Iraq will head to the polls on Sunday for early legislative elections, the fifth in the past 20 years. The poll comes two years after mass protests brought down the government of Adel Abdul Mahdi, but not before security forces and paramilitary groups killed more than 600 protesters.
Angry Iraqis were then calling for an end to the sectarian system that resulted in ethno-sectarian violence and the creation of a corrupt ruling class. Prime Minister Mustafa Al-Kadhimi promised an early election after claims that the 2018 poll was rigged. He also delivered a new elections law designed to limit the domination of large political parties through a single-vote system.
The same class that has dominated the political scene for years is putting pressure on Al-Kadhimi to postpone the elections, but it is too late for him to back down. It is an understatement to say that this election will prove crucial for a country ripped apart by corruption, foreign meddling, paramilitary groups with direct links to Tehran, terrorism, political assassinations, and endemic financial problems.
More than 25 million Iraqi citizens have the right to vote, but experts believe there will be a historic low turnout. Unlike previous elections, Iraqis outside the country will not be allowed to vote. Candidates will contest 329 seats, 83 of which have been allocated to women and nine to minorities. More than 3,200 candidates are running, mostly under party lists and alliances. More than 780 candidates are standing as independents.
Traditional parties that have been at the center of the political scene for years are likely to gain the most. Activists who led the 2019 protests have chosen to boycott the poll. The main players hoping to make gains include the Sadrists, led by cleric Muqtada Al-Sadr, whose bloc is expected to emerge as the biggest. Al-Sadr has galvanized support among impoverished Shiites, especially in urban centers, under a nationalist platform that wants to end Iranian influence, expel the US and fight rampant corruption.

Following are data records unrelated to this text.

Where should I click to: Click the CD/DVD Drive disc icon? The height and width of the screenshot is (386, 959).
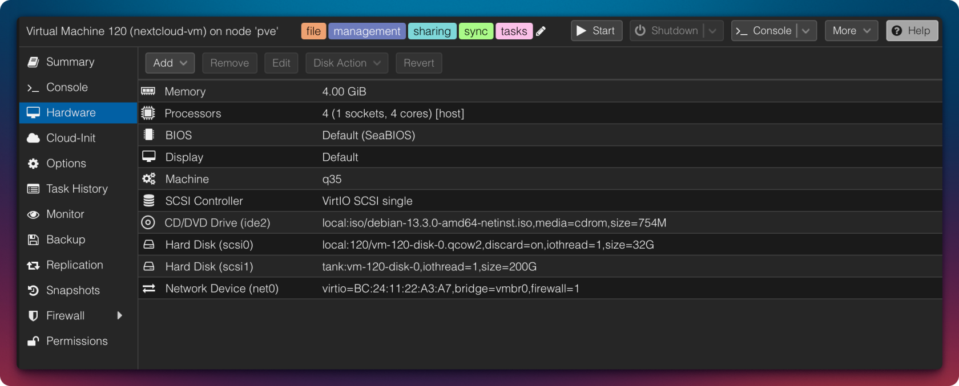[148, 223]
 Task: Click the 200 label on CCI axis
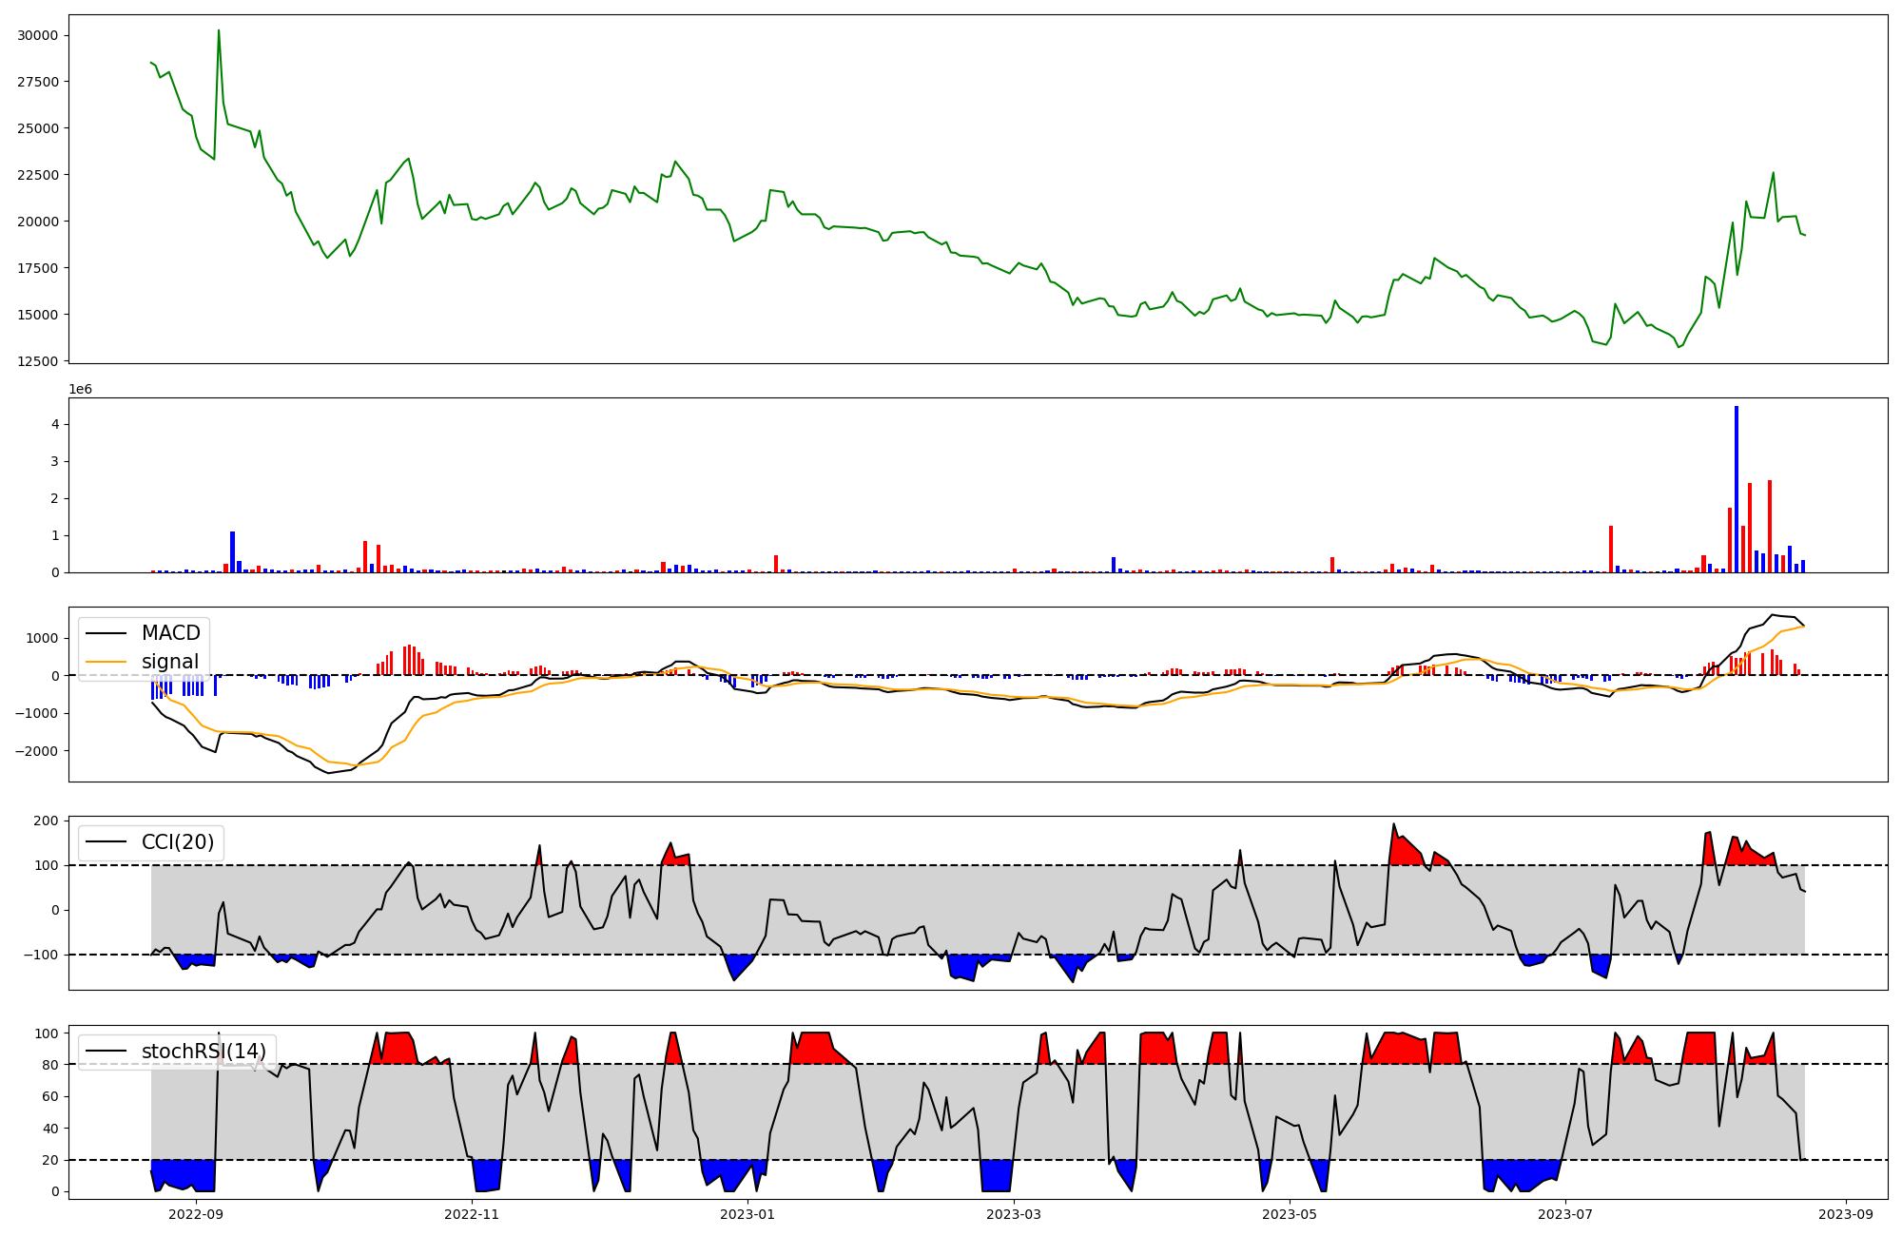48,821
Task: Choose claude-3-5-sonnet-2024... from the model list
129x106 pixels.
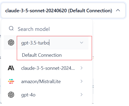Action: [48, 68]
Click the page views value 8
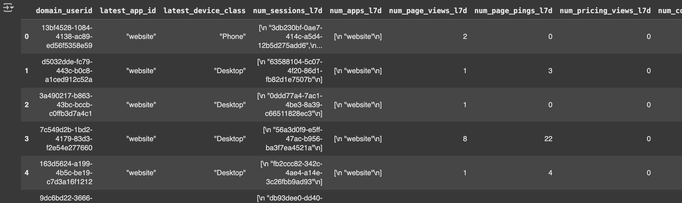 (x=465, y=139)
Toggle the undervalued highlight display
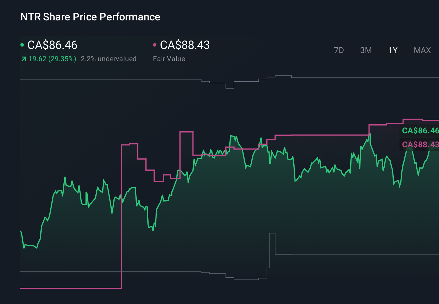This screenshot has width=439, height=304. tap(109, 59)
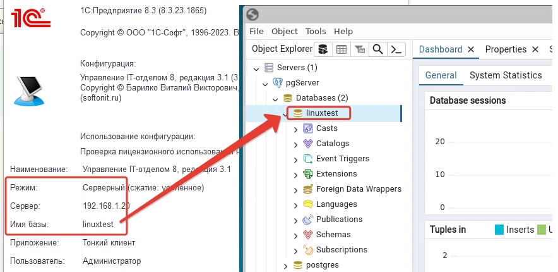Expand the postgres database node

tap(286, 265)
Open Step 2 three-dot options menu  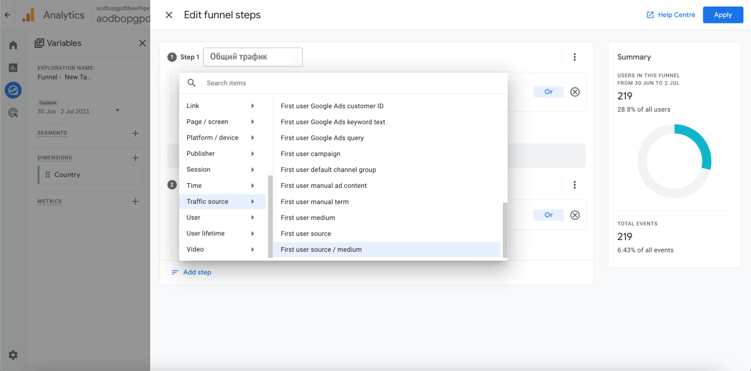click(x=574, y=185)
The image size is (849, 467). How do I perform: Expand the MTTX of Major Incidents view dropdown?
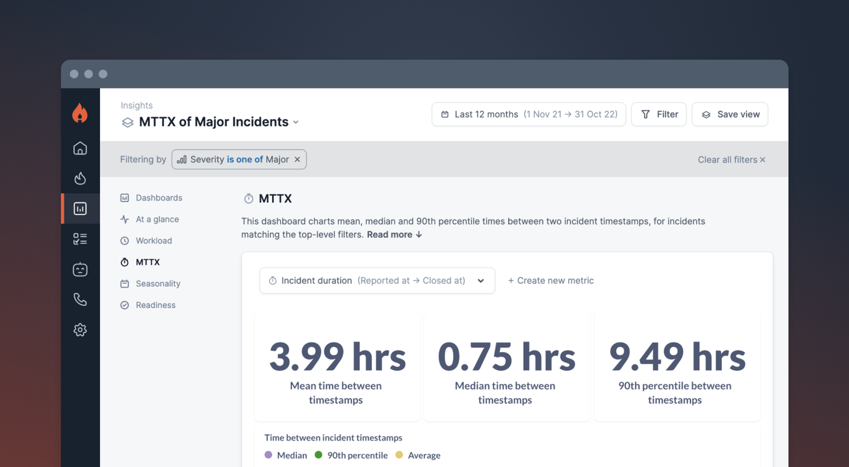click(296, 122)
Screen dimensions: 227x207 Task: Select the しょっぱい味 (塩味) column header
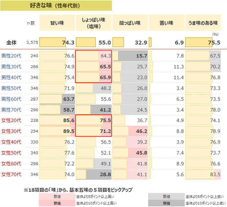[x=94, y=23]
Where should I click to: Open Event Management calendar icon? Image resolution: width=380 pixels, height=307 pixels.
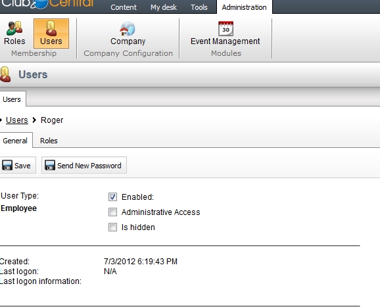(x=226, y=28)
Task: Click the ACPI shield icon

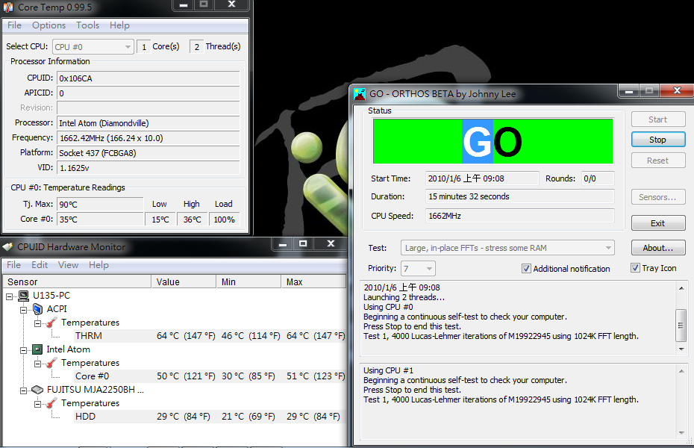Action: [x=38, y=309]
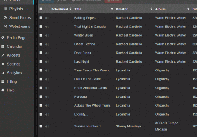Select the Forgone track checkbox
This screenshot has width=197, height=137.
click(41, 97)
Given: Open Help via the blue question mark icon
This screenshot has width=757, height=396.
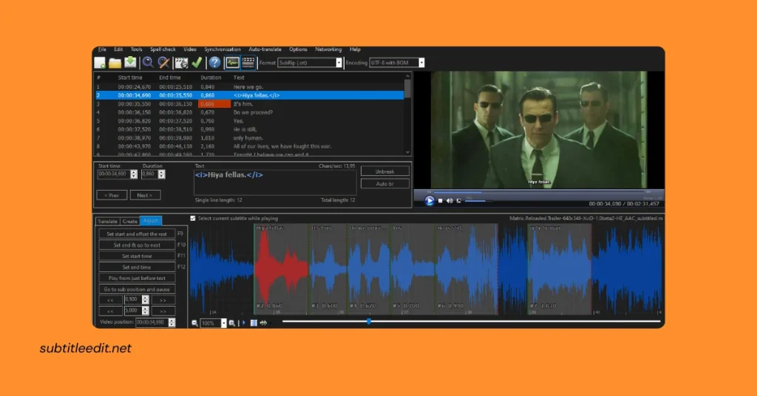Looking at the screenshot, I should pyautogui.click(x=214, y=63).
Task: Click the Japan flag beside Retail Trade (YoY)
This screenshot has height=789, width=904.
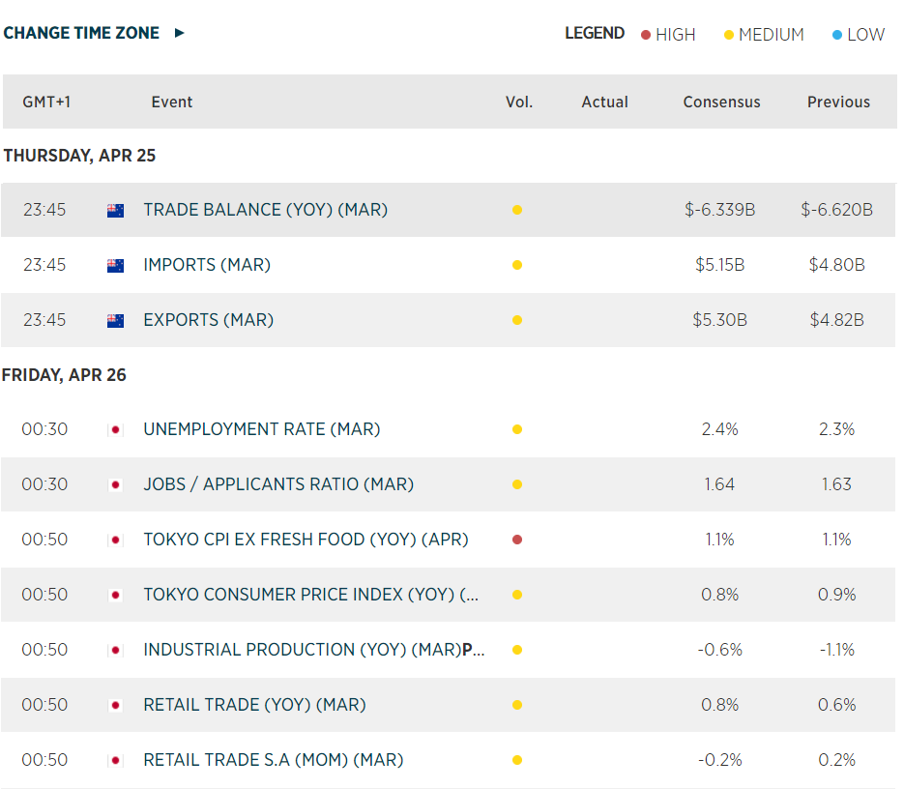Action: tap(115, 705)
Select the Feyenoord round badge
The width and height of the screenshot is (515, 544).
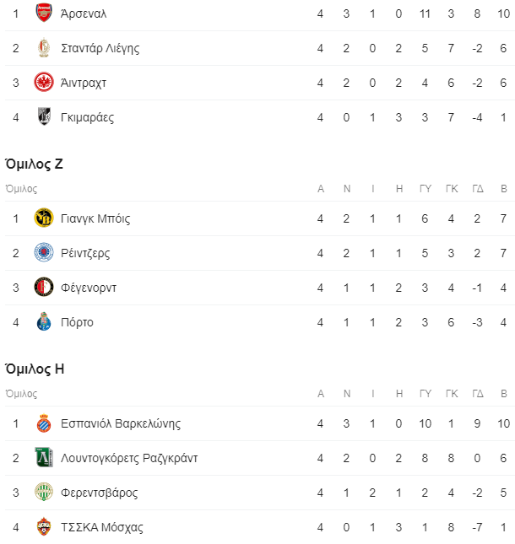(44, 288)
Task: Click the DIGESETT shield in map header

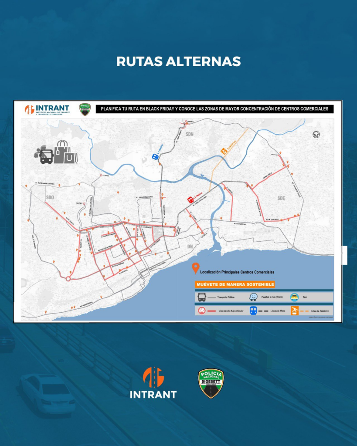Action: (85, 109)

The second group contesting the elections and whose political fate remains unknown is the pro-Iran paramilitary Fatah Alliance led by Hadi Al-Amiri. It includes the political wing of Asa’ib Ahl Al-Haq, which the US has designated a terrorist organization, and also represents the Badr Organization, which has close ties to Tehran. Asa’ib Ahl Al-Haq leader Qais Khazali this week warned of election fraud, a sign that the alliance may not repeat its 2018 success.
Analysts believe most Iraqis are fed up with pro-Iran militia groups and the government’s inability to control the extremists. The new election system, which favors local candidates, may entice voters to switch from traditional political figures, whom they accuse of corruption, to tribal leaders. Tribes play a major role in Iraq’s political system and for years tribal leaders have worked closely with the political elite to deliver selected candidates. This time the marriage of convenience may be over.
Shiite voters, especially in the impoverished south, believe they have been let down by traditional political leaders. They also blame successive governments for failing to improve their lives amid continuing high unemployment and poor public services.
Other Shiite political players contesting the election include a centrist alliance headed by former Prime Minister Haider Abadi and the Hikma Movement, led by moderate cleric Ammar Al-Hakim. Another ex-PM, Nouri Al-Maliki, the Dawa leader and head of the State of Law coalition, is a controversial figure blamed for corruption, sectarianism and allowing Daesh to take over a third of the country, and may be punished by voters this time around.
Sunni leaders are also divided, weakening their chances of an increased parliamentary share. The main player is Parliamentary Speaker Mohammed Al-Halbousi, who is leading the Taqaddum, or progress, alliance, which comprises several Sunni leaders from the Sunni-majority north and west of the country.
The Kurds will continue to emerge as a power broker, with two main parties contesting the poll: The Kurdistan Democratic Party and the Patriotic Union of Kurdistan.
Analysts have warned that the elections, which will have 600 international observers, are likely to be marred by violence during and after the vote. But one thing is certain: The results will fall short of what Iraqi activists have called for since 2019. And if the pro-Iran militia candidates perform badly, they will do their utmost to overturn the results. Even if the results are accepted, it will take weeks and maybe months for rival blocs to agree on a new government.